Exercise directions: Given the listing below, output exactly the line containing "Open the Paragraph" and every line after it through the end.

Data:

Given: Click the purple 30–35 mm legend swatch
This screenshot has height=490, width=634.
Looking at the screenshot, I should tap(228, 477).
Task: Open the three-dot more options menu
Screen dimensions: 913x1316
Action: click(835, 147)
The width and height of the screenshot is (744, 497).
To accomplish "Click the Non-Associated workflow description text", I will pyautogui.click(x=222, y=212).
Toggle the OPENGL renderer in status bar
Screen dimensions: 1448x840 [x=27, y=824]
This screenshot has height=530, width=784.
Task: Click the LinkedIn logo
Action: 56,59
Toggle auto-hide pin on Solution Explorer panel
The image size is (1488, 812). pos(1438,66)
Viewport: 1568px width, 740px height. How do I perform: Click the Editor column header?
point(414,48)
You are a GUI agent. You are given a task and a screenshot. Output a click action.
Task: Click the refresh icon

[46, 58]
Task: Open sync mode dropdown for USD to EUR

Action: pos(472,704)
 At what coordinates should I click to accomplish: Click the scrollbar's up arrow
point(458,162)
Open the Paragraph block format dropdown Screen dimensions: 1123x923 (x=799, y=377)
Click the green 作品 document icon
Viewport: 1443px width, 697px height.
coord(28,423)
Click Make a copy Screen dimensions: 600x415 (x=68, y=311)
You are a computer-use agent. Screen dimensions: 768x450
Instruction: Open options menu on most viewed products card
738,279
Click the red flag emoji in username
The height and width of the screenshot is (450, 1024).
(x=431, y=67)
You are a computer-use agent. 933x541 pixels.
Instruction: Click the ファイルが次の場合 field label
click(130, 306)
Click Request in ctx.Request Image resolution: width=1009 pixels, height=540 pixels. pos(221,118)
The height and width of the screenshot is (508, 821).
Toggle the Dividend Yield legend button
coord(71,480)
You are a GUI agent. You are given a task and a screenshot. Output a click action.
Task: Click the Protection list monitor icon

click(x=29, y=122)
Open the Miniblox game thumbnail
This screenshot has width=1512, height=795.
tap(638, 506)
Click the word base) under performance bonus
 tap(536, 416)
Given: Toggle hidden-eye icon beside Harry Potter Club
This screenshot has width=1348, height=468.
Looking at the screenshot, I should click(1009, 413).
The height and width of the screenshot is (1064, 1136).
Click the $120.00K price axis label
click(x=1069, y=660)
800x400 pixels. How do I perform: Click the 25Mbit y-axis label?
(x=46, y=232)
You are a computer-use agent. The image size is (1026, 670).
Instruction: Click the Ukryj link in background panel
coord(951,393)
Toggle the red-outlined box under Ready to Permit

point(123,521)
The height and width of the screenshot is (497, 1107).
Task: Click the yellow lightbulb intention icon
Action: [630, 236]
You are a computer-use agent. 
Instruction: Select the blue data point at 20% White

Exercise response:
Open the Paragraph block format dropdown Screen dimensions: 1123x923 (x=799, y=377)
Click the green 作品 document icon
Viewport: 1443px width, 697px height.
coord(28,423)
Click Make a copy Screen dimensions: 600x415 (x=68, y=311)
You are a computer-use agent. Screen dimensions: 768x450
Instruction: Open options menu on most viewed products card
738,279
Click the red flag emoji in username
The height and width of the screenshot is (450, 1024).
(x=431, y=67)
You are a computer-use agent. 933x541 pixels.
Instruction: Click the ファイルが次の場合 field label
click(130, 306)
Click Request in ctx.Request Image resolution: width=1009 pixels, height=540 pixels. pos(221,118)
The height and width of the screenshot is (508, 821).
Toggle the Dividend Yield legend button
coord(71,480)
You are a GUI agent. You are given a task and a screenshot. Output a click action.
Task: Click the Protection list monitor icon

click(x=29, y=122)
Open the Miniblox game thumbnail
This screenshot has width=1512, height=795.
tap(638, 506)
Click the word base) under performance bonus
 tap(536, 416)
Given: Toggle hidden-eye icon beside Harry Potter Club
This screenshot has width=1348, height=468.
Looking at the screenshot, I should click(1009, 413).
The height and width of the screenshot is (1064, 1136).
Click the $120.00K price axis label
click(x=1069, y=660)
800x400 pixels. How do I perform: Click the 25Mbit y-axis label?
(x=46, y=232)
You are a computer-use agent. The image size is (1026, 670).
Instruction: Click the Ukryj link in background panel
coord(951,393)
Toggle the red-outlined box under Ready to Permit

point(123,521)
The height and width of the screenshot is (497, 1107).
Task: Click the yellow lightbulb intention icon
Action: [630, 236]
You are a computer-use agent. 
Instruction: Select the blue data point at 20% White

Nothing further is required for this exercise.